今回提案したドーナツ型切り紙構造を利用した伸縮性電極には、機械的な強度や信号の解像度の点でまだ課題があります。また、生体組織への埋め込みにより、生体への長期的な影響を確認すると共に、計測された筋肉の活動から、実際にロボット等の制御を行いたいと考えています。今後は、切断患者の生活の向上に役立つデバイスの実現を目指しています。

<論文情報>

Yusuke Morikawa Shota Yamagiwa Hirohito Sawahata Rika Numano Kowa Koida Takeshi Kawano (2019). Donut‐Shaped Stretchable Kirigami: Enabling Electronics to Integrate with the Deformable Muscle. Advanced Healthcare Materials, 10.1002/adhm.201900939.
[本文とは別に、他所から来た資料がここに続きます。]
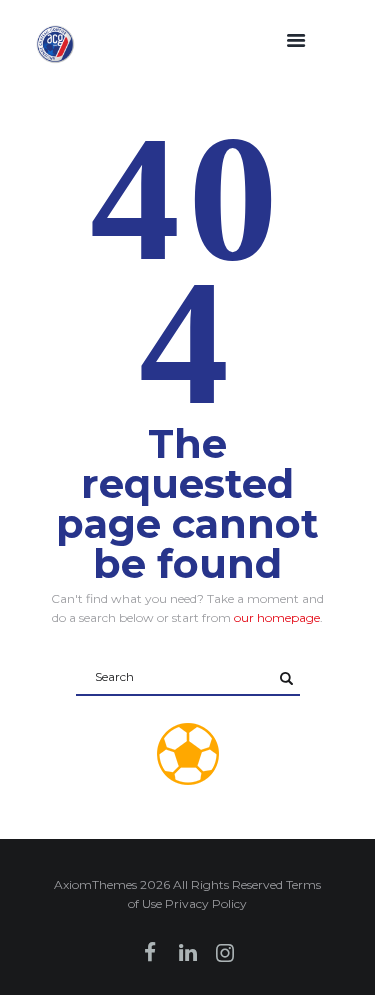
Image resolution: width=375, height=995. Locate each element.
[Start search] (287, 678)
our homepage (277, 617)
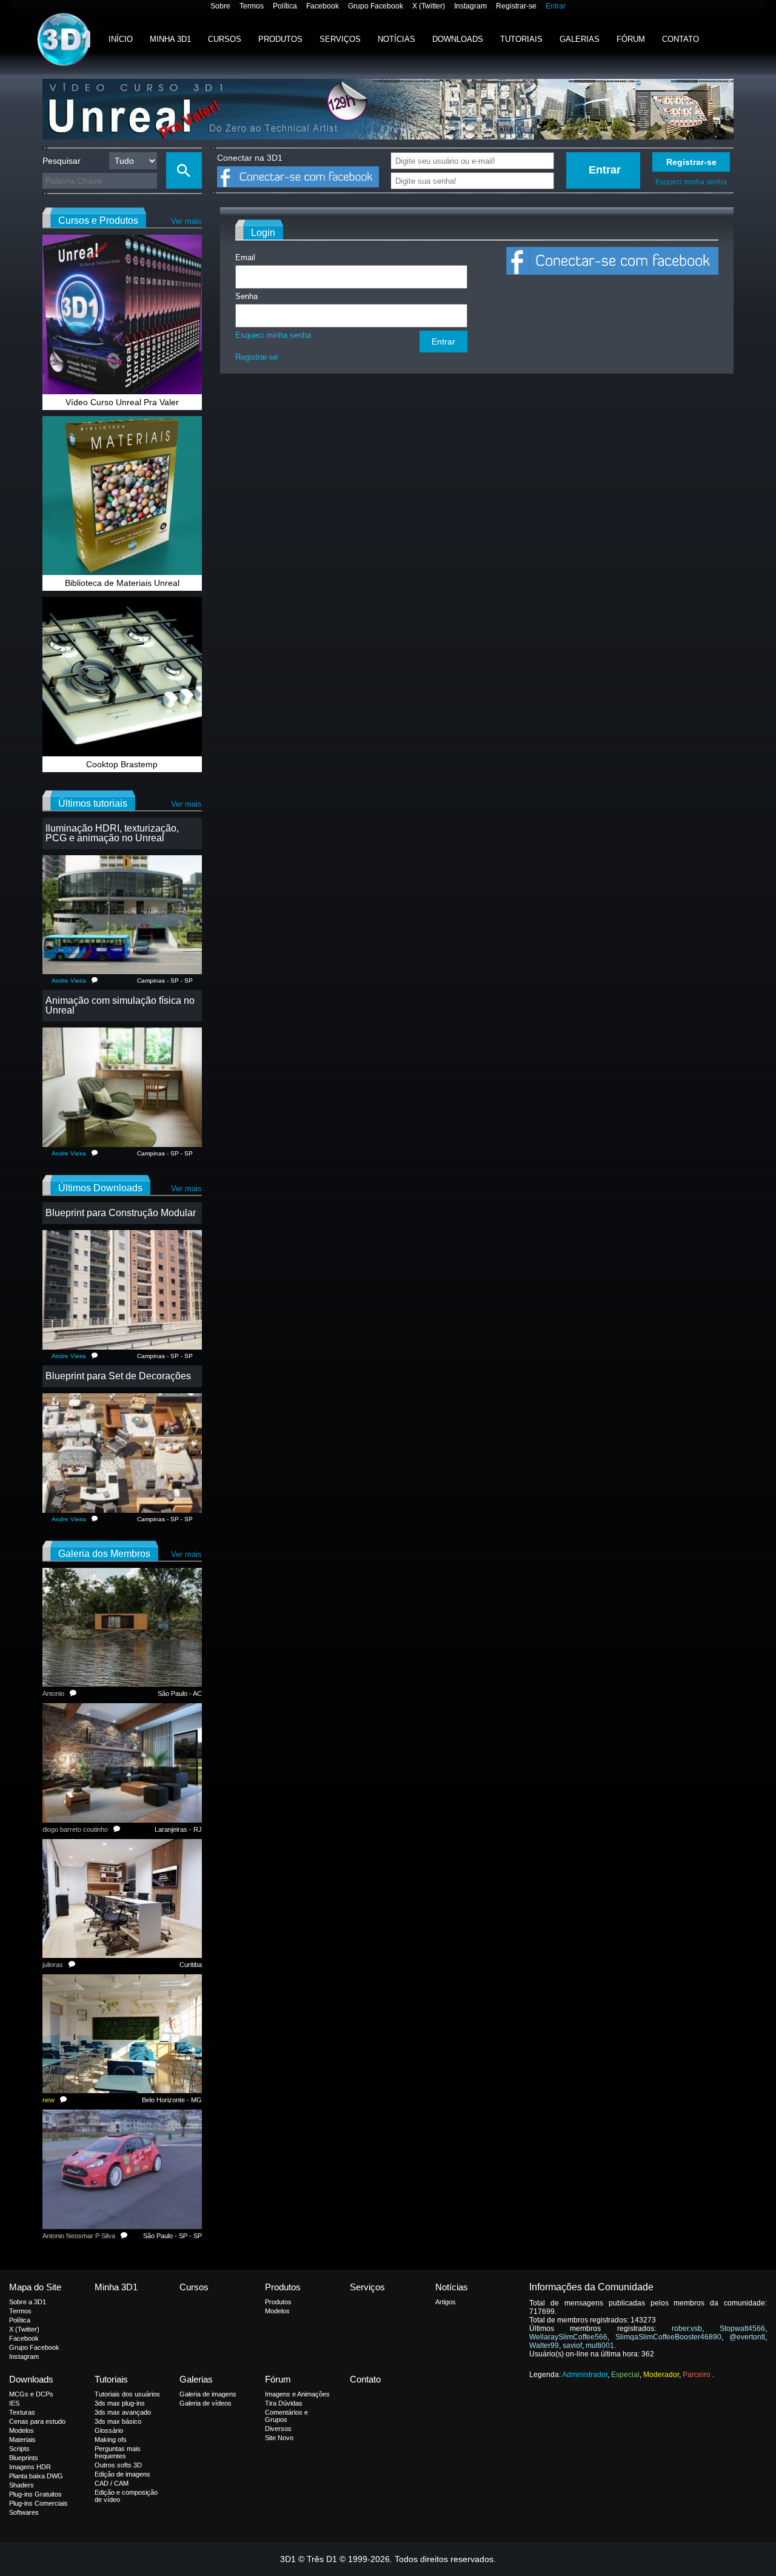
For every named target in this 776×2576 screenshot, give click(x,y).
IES (14, 2403)
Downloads (457, 39)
本研究は、文部科学省科学研究費(基盤研究(B)、若手研究(A)、新学術領域研究(研究領域提案型))、及び NEDO 次世代人工知能・ロボット中核技術開発、文部科学省プログラム「超大規模脳情報を高度に技術するブレイン情報アーキテクトの育成」、公益財団法人武田科学振興財団、豊田理研スカラーの助成によって実施されました。